CodePudding user response:
Something like this
select plog.date as odata, usr.cntusr, plog.cntlog
from (
select date_trunc('month', inserted_at)::date as date, count(id) cntlog
from payment_logs
where payment_logs.event_name = 'subscription_created'
group by date order by date desc
) plog
join (
select date_trunc('month', inserted_at)::date as date, count(id) cntusr
from users
group by date
) usr on plog.data = usr.data
order by odata desc
CodePudding user response:
Nothing wrong with the accepted answer, but I wanted to show an alternative and add some color. Instead of subqueries, you can also use common table expressions (CTEs) which improve readability but also have some other features as well. Here is an example using CTEs:
with payments as (
select
date_trunc('month', inserted_at)::date as date,
count(id) as payment_count
from payment_logs
where
event_name = 'subscription_created'
group by date
),
users as (
select
date_trunc('month', inserted_at)::date as date,
count(id) as user_count
from users
group by date
)
select
p.date, p.payment_count, u.user_count
from
payments p
join users u on
p.date = u.date
order by
p.date desc
In my opinion the abstraction is neater and makes the code much easier to follow (and thus maintain).
Other notes:
The order by
is expensive, and you can avoid it within each of the subqueries/CTEs since it's being done at the end anyway. The ones in the subqueries will be clobbered by whatever you do in the main query anyway, so just omit them completely. Your results will not differ, and your query will be more efficient.

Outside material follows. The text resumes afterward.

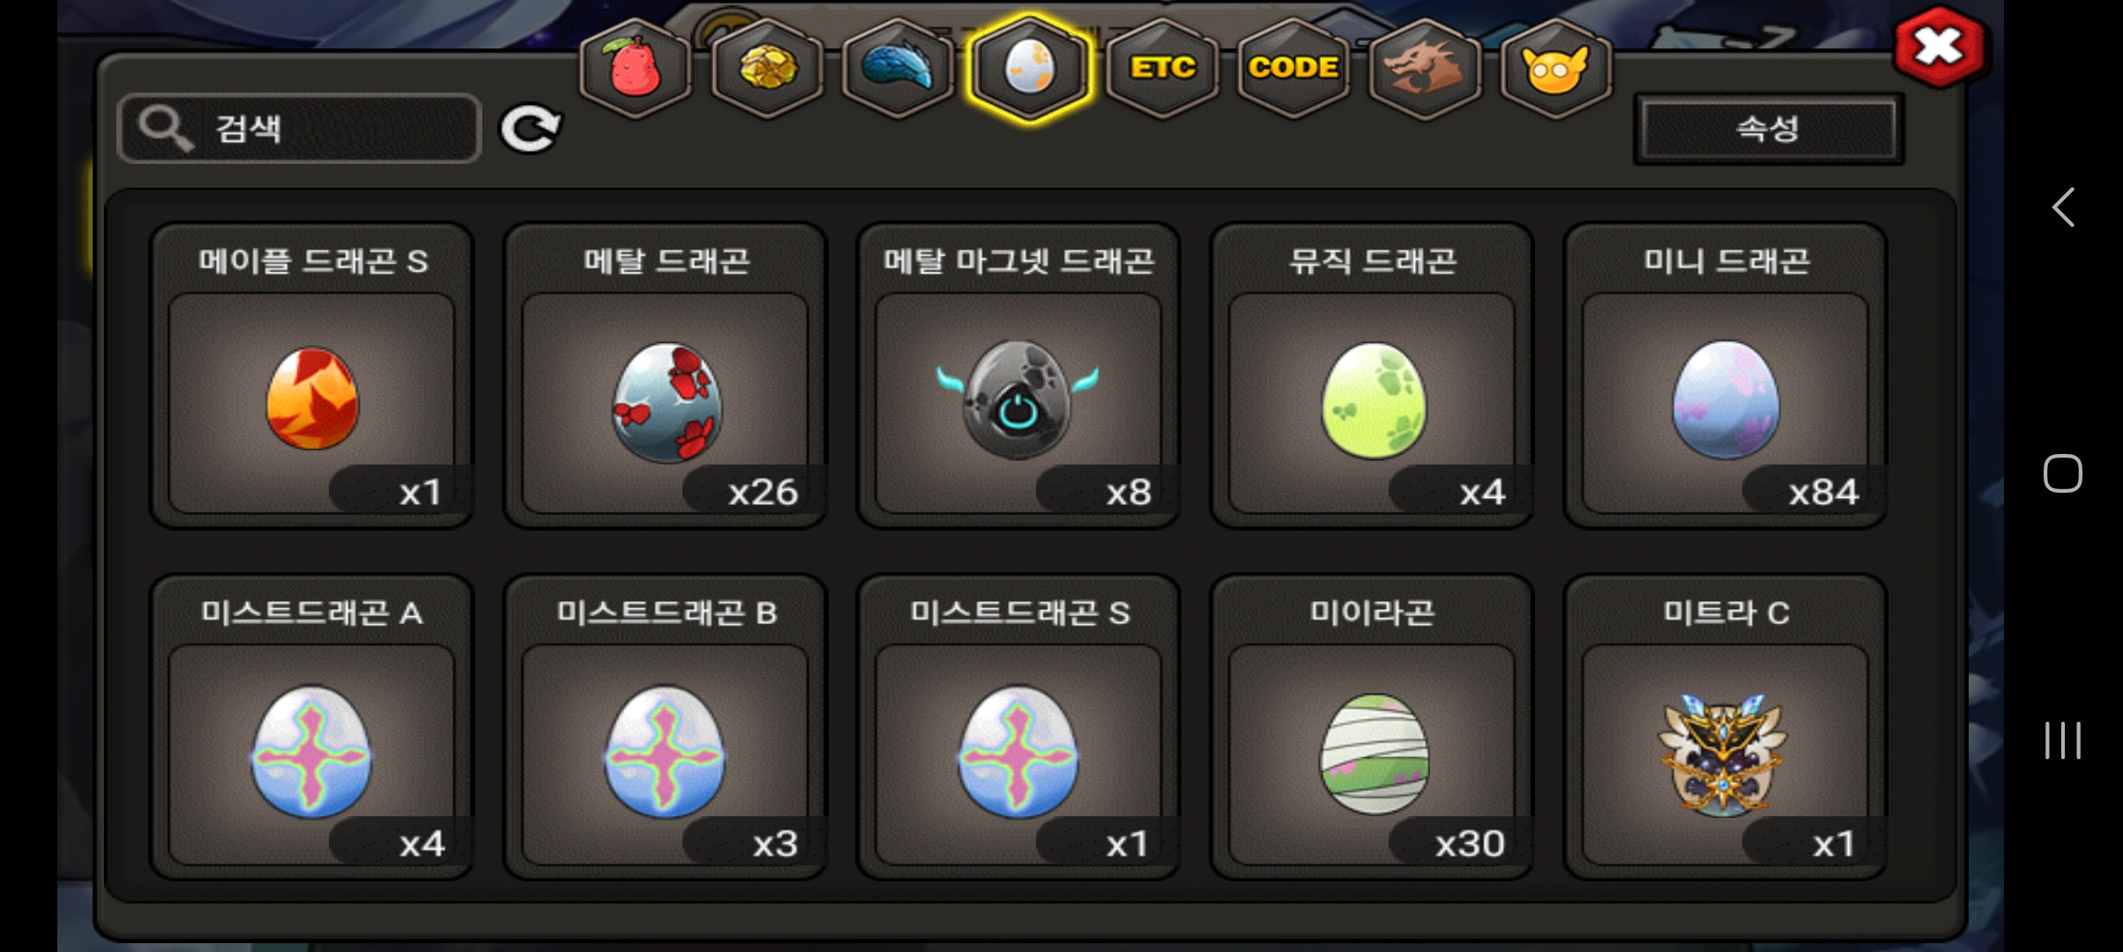
Task: Select the 메탈 드래곤 egg x26
Action: click(x=666, y=376)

In this example, you probably don't have any missing months, but it's possible... especially if you expand this concept to future queries. In such a case, you may want to consider a full outer join instead of an inner join (you have months that appear in the users that may not be in the payments or vice versa):
select
coalesce (p.date, u.date) as date,
p.payment_count, u.user_count
from
payments p
full outer join users u on
p.date = u.date
order by
1 desc
Another benefit of CTEs vs subqueries is that you can reuse them. In this example, I want to mimic the full outer join concept but with one additional twist -- I have data from another table by month that I want in the query. The CTE lets me use the CTE for "payments" and "users" as many times as I want. Here I use them in the all_dates CTE and again in the main query. By creating "all_dates" I can now use left joins and avoid weird coalescing in joins (not wrong, just ugly).
with payments as (
-- same as above
),
users as (
-- same as above
),
all_dates as (
select date from payments -- referred to payments here
union
select date from users
)
select
a.date, ac.days_in_month, p.payment_count, u.user_count
from
all_dates a
join accounting_calendar ac on
a.date = ac.accounting_month
left join payments p on -- referred to it here again, same CTE
a.date = p.date
left join users u on
a.date = u.date
order by
p.date desc
The point is you can reuse the CTEs.
A final advantage is that you can declare the CTE materialized or non-materialized (default). The materialized CTE will essentially pre-process and store the results, which in certain cases may have better performance. A non-materialized on, on the other hand, will mimic a standard subquery which is nice because you can pass where clause conditions from outside the query to inside of it.